Den Schriftsteller, Carl Hanser-Verleger und Akzente-Herausgeber Michael Krüger (mehr im Perlentaucher-Archiv) hat das Börsenblatt anlässlich seines 60. Geburtstags getroffen. Um anspruchsvolle Bücher zu finanzieren, müsse man kaufmännisch denken, ist Krügers Maxime als Verleger. Er selbst beginne den Tag im Verlag mit dem Studium der Zahlen. Auch dies ein Grund dafür, dass der literarische Verlag nie in eine Krise geraten sei, seine, wie er selbst urteilt, "größte verlegerische Leistung". Risikofreudig sei er nicht, ihm fehle der Expansionsdrang, den (sein eigener Verleger) Unseld hatte. Doch Krüger hat "behutsam" angebaut: mit Nagel & Kimche und Paul Zsolnay.
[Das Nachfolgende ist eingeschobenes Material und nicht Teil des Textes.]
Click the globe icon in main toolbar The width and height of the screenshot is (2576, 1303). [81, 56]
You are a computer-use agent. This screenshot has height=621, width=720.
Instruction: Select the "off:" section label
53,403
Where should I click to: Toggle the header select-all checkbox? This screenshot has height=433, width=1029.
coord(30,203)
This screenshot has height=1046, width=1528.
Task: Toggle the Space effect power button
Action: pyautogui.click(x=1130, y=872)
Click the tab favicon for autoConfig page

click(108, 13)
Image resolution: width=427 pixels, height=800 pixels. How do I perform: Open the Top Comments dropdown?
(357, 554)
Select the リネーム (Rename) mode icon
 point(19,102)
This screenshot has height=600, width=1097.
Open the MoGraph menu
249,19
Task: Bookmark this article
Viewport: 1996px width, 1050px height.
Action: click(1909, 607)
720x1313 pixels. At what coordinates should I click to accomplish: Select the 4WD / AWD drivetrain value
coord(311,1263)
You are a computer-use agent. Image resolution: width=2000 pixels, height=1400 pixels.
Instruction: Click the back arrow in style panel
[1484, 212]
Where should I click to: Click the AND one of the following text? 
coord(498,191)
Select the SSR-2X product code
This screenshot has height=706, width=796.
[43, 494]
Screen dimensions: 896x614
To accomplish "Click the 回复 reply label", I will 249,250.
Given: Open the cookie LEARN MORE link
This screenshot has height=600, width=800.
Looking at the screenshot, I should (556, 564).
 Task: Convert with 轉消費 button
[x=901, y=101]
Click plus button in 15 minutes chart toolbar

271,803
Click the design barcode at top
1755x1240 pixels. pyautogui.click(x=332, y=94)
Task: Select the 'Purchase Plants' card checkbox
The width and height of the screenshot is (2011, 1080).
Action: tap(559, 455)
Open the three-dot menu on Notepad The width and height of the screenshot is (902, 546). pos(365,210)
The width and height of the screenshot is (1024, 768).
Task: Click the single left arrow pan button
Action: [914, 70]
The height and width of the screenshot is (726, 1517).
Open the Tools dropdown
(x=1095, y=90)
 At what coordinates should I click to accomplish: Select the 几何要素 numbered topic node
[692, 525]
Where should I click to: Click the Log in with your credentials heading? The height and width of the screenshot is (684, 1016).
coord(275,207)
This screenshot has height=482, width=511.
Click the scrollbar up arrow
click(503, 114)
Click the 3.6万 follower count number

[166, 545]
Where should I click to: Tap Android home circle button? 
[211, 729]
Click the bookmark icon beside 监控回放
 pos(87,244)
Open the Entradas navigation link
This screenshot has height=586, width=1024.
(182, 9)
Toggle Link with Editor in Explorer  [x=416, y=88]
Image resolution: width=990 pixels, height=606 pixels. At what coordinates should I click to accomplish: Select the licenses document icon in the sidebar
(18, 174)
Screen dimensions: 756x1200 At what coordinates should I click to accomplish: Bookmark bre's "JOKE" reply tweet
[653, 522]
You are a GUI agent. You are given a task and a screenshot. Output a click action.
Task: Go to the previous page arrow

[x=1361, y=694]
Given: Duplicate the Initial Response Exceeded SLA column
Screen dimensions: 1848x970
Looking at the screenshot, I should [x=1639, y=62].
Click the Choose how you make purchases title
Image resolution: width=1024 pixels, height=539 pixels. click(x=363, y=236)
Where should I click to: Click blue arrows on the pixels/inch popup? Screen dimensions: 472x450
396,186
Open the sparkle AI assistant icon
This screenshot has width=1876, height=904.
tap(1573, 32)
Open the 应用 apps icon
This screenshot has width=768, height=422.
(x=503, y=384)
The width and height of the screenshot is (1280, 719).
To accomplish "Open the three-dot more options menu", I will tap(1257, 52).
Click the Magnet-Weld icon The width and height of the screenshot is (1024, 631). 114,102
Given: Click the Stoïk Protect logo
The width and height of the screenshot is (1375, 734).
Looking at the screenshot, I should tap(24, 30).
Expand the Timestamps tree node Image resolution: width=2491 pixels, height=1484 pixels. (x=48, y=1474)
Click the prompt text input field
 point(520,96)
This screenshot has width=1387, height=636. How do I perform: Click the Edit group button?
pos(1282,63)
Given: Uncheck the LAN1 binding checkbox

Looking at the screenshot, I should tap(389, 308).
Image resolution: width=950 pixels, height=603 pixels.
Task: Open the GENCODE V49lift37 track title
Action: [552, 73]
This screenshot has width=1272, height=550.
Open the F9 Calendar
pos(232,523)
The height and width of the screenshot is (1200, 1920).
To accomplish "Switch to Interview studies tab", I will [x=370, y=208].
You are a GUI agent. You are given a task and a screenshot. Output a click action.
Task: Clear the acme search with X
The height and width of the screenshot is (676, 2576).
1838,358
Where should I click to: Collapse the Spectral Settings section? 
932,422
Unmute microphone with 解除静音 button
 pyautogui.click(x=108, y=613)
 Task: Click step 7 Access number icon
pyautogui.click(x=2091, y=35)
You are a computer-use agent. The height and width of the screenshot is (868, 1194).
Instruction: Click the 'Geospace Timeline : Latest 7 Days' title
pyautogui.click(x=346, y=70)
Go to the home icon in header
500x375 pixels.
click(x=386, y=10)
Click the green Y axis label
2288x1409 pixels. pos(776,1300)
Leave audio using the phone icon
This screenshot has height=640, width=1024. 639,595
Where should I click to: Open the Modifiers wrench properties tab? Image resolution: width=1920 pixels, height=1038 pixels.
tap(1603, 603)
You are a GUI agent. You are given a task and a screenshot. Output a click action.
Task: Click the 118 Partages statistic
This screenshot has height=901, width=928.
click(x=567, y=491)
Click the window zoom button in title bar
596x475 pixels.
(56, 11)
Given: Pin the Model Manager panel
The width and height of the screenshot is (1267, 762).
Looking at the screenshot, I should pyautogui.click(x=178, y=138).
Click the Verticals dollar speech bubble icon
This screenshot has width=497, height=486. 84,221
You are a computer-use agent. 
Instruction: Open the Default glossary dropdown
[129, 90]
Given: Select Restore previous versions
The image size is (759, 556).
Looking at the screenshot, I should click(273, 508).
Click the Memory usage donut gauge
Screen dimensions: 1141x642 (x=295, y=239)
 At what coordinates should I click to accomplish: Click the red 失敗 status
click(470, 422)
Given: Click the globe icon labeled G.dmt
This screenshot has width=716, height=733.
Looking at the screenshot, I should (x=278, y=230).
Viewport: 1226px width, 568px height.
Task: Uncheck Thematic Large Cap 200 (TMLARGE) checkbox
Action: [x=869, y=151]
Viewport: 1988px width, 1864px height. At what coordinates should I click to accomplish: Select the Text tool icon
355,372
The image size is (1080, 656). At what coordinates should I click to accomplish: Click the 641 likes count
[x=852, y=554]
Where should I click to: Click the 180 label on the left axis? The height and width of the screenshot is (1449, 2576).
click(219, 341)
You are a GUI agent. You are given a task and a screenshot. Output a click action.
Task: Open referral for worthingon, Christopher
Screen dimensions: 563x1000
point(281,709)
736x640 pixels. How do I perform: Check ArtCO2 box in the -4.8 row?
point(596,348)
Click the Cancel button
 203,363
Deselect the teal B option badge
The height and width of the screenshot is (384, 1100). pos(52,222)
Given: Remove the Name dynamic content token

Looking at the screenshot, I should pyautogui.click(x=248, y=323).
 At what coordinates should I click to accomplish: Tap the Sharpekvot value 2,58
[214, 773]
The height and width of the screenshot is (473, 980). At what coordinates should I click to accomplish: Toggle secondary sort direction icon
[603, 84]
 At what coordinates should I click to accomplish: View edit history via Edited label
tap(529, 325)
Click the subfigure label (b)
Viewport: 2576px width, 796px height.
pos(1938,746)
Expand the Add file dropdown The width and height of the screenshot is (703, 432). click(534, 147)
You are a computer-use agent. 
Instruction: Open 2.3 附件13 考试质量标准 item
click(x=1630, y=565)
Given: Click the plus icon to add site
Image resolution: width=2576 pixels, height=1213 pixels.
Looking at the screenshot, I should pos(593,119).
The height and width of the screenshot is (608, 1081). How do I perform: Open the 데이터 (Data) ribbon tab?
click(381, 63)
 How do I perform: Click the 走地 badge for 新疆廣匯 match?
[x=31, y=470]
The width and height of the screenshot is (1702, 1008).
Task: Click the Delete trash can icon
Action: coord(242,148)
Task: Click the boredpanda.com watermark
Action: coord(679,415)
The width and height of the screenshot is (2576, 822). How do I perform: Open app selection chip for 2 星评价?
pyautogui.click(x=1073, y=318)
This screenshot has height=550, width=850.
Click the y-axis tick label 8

Die Stiftung Buchkunst kürte in einem Jury-Marathon in Frankfurt die "Schönsten deutschen Bücher 2003": Nicht nur Bildbände, auch Romane und Schulbücher überzeugten. Hier eine Liste der prämierten Bücher.
Personalien aus der Buchbranche.

Meldungen: Die gesetzlichen Regelungen für die Anwendbarkeit des reduzierten Mehrwertsteuersatzes auf Kombiprodukte (Bücher mit CDs oder Spielwaren) bleiben erhalten. Der Dresdner Gebrauchtwarenhändler Elbeteam, der mit Amazon, Libri, ZVAB, Abebooks, Antiquario, eXtrabooks, Anto und Antiqbook zusammen arbeitet, eröffnet erste Filialen - auch außerhalb der sächsischen Landesgrenzen. 2004 wird die Anzahl der Insolvenzen nicht zurückgehen, prophezeit die Creditreform und rechnet für dieses Jahr mit rund 40.000 Firmenpleiten.
Archiv: Börsenblatt

buchreport.express

Das Weihnachtsgeschäft läuft für die Sortimenter besser an als im Vorjahr. Der Buchreport hat in seiner traditionellen Weihnachtsumfrage nach dem ersten Adventssamstag ein Umsatzplus von 4,2 Prozent ermittelt. Allerdings habe sich kein einheitliches Bild ergeben: Während Sortimenter in Großstädten durch die Bank Steigerungen registrierten hätten, seien in Klein- und Mittelstädten oftmals ab 14 Uhr die Kunden ausgeblieben und es habe Minuswerte gegeben. Die Ursache liegt vermutlich bei den verlängerten Öffnungszeiten bis 20 Uhr in den Städten. Mehr.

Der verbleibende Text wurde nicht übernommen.